___ EXCERPTED PASSAGE ___
When David Lopez, 71, bought an apartment building in “the Hole” 35 years ago, the area felt rustic to him.

The neighborhood’s unpaved streets reminded him of the tiny villages in the mountains of Puerto Rico where he spent his early childhood. He was enamored with the trees and open space, and the dogs that would laze around in the dusty streets basking in the sun.

“It was idyllic,” he said. It was also drier. “Back then there was less cement, less asphalt, and the water was able to drain out and we would have large dry spells.”

But a few years after he moved in, the city paved the streets without ever connecting the 20-square block stretch to the surrounding sewer system. It’s flooded regularly ever since.

The neighborhood, home to several dozen mostly Black and brown residents, straddles the Brooklyn-Queens border on either side of Linden Boulevard and is built on top of an old creek bed. Roads into The Hole slant sharply down, roughly a 15-foot decline from the surrounding streets and homes. When it rains it inevitably floods. Septic tanks often overflow as well, and with no sewers for the water to filter into, the roadways are often waterlogged for days with putrid waste. On the fringes of boroughs and multiple electoral districts, The Hole sits as a monument to political apathy and neglect — the kind that would likely be untenable in richer, whiter neighborhoods.

But city officials are launching yet another push to do something about the long-neglected Hole —  also known as “the Jewel Streets” for the blocks named after precious stones like Ruby, Emerald, Amber and Sapphire. This week, a parade of city workers from the Departments of Transportation, Environmental Protection and Design and Construction joined a smattering of elected officials to walk through the streets — there are no public sidewalks — dodging gaping potholes and large ponds of murky water that sit stagnant despite it not having rained for nearly a week.

“We’re all trying to work together to come up with a master plan for this whole neighborhood and that’s been very complicated and very expensive,” Vincent Sapienza, the chief operations officer at the Department of Environmental Protection, told Gothamist. “Maybe if we can try to peel off a block here and a block there and get those solved in a shorter period of time, that’s the path forward.”

“There’s certainly a lot of political will at this point and that’s what it needs to get it pushed over the goal line,” he said.
___
> TASKS TO PERFORM:
1. According to the article on the Hole, what is the neighborhood built on top of?
2. What is the Spanish translation of this sentence from the article on the Hole: "Roads into The Hole slant sharply down, roughly a 15-foot decline from the surrounding streets and homes."
The listing isn't needed here.
___ DATASET CONTENT ___
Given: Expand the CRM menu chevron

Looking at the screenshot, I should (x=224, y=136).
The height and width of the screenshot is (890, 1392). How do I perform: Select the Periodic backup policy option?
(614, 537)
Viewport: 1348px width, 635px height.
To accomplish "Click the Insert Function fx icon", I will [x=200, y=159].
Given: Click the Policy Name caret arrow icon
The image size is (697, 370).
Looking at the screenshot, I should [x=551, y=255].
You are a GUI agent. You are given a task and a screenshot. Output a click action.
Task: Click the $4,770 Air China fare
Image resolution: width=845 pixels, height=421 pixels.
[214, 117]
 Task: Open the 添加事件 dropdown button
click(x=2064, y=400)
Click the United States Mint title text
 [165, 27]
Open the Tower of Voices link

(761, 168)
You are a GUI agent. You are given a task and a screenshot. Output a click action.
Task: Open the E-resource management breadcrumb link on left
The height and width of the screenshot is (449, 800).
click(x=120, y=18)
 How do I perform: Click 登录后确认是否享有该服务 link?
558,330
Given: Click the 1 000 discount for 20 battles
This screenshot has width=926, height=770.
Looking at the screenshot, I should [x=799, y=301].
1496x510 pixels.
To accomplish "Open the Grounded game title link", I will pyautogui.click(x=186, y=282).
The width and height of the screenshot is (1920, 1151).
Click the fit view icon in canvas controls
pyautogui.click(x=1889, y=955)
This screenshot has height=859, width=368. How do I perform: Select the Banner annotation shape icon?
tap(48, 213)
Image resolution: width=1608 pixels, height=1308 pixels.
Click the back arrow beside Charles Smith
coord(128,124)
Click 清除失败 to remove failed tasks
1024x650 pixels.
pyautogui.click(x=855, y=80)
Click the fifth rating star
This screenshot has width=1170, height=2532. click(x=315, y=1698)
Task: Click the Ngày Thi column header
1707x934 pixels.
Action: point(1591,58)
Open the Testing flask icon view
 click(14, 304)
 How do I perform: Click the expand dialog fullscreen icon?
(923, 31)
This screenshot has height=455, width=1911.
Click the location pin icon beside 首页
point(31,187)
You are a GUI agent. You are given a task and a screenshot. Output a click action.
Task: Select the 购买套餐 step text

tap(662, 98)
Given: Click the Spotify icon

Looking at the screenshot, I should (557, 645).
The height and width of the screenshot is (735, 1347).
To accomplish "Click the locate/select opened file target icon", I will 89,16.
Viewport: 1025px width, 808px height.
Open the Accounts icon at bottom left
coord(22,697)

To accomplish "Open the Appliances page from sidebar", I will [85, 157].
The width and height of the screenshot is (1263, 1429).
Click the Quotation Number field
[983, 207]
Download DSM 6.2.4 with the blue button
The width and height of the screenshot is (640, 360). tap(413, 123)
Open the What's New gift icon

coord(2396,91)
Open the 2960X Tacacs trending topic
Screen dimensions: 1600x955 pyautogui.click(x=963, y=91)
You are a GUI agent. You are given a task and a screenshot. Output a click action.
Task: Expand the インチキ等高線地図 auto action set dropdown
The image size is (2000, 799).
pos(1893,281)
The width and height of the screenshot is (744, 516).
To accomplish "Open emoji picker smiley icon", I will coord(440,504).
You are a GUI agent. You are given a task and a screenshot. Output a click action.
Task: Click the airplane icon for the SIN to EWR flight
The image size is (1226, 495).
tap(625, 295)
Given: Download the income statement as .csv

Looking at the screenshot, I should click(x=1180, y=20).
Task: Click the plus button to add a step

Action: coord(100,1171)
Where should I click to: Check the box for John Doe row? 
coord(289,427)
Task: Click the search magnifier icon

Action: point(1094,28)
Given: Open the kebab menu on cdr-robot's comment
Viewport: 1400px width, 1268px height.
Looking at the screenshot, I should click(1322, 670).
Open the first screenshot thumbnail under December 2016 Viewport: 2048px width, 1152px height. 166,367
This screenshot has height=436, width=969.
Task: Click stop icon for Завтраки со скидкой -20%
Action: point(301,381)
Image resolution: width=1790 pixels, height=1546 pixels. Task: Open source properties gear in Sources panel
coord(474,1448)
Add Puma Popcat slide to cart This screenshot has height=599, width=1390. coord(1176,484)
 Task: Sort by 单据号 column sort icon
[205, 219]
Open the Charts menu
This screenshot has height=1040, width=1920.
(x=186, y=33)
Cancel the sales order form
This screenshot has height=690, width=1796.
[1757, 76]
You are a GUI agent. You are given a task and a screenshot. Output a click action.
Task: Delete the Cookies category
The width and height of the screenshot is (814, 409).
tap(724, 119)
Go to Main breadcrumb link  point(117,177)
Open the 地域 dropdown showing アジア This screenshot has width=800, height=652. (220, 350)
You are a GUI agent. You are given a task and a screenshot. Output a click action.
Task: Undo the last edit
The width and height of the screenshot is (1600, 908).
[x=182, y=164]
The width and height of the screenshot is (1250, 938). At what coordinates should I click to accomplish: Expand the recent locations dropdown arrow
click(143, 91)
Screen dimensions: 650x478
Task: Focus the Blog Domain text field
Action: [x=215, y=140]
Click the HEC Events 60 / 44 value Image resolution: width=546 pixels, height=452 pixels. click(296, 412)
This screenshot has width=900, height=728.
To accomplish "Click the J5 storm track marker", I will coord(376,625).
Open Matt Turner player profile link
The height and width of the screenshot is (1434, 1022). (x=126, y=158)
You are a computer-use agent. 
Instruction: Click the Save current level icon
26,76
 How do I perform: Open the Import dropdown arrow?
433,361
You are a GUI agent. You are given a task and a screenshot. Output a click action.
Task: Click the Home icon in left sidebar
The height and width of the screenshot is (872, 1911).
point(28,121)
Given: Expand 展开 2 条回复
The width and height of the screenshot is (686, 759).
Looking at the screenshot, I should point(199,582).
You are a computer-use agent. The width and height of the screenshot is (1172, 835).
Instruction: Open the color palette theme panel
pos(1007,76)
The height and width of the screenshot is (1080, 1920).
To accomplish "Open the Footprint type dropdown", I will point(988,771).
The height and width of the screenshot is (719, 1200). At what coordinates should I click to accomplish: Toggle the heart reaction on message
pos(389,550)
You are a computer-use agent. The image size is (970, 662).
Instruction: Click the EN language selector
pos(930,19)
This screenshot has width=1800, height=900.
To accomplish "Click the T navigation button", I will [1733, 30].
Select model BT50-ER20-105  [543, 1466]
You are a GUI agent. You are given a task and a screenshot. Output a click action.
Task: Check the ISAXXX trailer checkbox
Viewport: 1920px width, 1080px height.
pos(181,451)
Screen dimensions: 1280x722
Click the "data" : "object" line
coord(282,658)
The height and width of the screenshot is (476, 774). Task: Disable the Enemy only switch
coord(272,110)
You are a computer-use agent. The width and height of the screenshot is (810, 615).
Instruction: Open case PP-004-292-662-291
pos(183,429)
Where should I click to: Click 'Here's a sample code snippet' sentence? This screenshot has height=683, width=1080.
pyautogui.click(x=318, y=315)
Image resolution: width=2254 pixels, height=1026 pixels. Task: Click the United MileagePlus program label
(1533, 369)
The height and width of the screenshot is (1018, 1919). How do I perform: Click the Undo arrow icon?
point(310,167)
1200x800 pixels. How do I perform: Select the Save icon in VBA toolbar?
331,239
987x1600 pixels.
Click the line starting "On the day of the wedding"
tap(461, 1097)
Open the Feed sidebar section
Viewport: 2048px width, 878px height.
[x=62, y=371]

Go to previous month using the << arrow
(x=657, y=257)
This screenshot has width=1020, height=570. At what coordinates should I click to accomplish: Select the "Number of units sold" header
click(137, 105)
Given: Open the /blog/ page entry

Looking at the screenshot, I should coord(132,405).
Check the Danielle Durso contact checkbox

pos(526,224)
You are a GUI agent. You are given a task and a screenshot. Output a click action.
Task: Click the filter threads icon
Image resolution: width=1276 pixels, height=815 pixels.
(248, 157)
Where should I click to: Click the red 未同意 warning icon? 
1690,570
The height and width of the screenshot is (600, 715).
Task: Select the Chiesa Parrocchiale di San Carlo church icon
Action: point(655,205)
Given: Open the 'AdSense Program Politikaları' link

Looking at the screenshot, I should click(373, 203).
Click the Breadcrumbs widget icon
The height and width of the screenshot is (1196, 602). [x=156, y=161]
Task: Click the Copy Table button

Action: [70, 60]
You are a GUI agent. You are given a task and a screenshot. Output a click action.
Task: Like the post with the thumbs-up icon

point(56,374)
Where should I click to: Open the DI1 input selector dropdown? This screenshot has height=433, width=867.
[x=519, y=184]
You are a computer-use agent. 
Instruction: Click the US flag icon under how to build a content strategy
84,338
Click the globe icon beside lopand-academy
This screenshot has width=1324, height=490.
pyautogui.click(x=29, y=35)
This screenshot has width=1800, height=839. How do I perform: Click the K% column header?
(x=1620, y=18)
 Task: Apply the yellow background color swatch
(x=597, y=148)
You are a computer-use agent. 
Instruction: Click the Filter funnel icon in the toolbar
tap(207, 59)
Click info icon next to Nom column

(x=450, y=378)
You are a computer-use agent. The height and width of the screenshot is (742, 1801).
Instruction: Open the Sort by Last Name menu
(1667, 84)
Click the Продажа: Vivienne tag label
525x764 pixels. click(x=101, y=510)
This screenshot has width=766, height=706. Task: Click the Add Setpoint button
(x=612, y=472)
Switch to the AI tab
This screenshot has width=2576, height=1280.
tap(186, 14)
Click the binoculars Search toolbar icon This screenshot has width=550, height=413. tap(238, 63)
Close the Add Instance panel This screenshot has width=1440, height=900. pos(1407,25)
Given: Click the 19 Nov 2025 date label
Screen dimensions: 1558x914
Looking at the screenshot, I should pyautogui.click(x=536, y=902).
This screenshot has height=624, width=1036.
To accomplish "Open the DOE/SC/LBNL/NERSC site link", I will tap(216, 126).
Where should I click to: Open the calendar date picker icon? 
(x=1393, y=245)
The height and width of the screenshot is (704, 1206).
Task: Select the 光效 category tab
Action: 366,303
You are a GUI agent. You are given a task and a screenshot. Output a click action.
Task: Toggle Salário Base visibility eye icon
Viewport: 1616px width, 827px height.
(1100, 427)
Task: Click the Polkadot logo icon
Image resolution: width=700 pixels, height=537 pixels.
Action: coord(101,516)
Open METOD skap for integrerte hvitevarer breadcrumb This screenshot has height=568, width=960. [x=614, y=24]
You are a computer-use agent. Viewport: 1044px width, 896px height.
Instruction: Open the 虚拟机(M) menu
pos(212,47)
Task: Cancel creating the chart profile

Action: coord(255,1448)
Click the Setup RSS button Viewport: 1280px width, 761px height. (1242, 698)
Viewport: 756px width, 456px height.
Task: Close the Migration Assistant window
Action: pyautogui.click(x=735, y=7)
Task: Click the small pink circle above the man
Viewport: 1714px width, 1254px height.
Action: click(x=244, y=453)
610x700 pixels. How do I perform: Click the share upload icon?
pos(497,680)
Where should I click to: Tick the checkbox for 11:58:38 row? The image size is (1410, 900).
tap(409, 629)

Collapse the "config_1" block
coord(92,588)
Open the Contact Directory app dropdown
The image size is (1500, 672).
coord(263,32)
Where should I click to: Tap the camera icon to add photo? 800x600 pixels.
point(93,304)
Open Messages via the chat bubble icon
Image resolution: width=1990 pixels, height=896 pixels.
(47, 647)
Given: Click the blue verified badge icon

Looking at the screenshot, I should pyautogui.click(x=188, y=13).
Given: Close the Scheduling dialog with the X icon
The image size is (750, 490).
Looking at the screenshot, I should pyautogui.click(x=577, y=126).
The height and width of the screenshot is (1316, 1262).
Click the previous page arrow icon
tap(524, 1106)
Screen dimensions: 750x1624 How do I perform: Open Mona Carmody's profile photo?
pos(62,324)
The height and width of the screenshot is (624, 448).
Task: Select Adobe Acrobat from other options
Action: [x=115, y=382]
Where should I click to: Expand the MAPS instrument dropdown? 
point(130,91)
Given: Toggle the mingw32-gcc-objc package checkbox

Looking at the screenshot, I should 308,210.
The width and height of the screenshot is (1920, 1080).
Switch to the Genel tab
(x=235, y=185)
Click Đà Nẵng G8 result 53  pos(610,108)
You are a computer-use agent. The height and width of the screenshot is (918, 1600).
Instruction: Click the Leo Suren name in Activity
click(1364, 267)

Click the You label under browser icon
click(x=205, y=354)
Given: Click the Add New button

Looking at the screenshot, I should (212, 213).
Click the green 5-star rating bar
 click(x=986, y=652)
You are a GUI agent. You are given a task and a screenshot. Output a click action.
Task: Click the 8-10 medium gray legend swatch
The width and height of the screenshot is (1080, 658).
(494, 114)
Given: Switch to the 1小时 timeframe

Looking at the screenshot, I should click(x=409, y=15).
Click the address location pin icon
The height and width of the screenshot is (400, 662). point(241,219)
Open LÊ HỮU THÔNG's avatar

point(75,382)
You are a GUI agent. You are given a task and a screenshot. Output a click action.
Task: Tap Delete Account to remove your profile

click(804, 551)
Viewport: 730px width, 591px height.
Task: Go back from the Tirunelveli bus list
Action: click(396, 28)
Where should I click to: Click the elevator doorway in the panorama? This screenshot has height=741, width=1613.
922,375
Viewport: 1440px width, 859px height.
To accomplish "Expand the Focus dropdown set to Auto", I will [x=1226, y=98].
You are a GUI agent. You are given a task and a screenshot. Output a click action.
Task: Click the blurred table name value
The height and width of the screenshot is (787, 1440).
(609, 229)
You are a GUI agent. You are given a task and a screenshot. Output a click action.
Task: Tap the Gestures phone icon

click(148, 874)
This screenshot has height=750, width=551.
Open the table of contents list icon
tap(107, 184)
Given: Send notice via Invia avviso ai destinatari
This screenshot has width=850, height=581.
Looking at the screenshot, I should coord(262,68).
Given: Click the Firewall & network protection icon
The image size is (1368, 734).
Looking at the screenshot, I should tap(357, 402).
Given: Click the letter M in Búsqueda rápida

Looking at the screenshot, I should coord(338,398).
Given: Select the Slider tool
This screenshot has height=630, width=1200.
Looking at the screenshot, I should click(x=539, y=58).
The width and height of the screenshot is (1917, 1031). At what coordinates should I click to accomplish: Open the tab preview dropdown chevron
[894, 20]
___
> SOLVED PROBLEMS:
1. An old creek bed.

2. Las calles que llevan a The Hole descienden abruptamente, con un desnivel de aproximadamente 15 pies respecto a las calles y casas circundantes.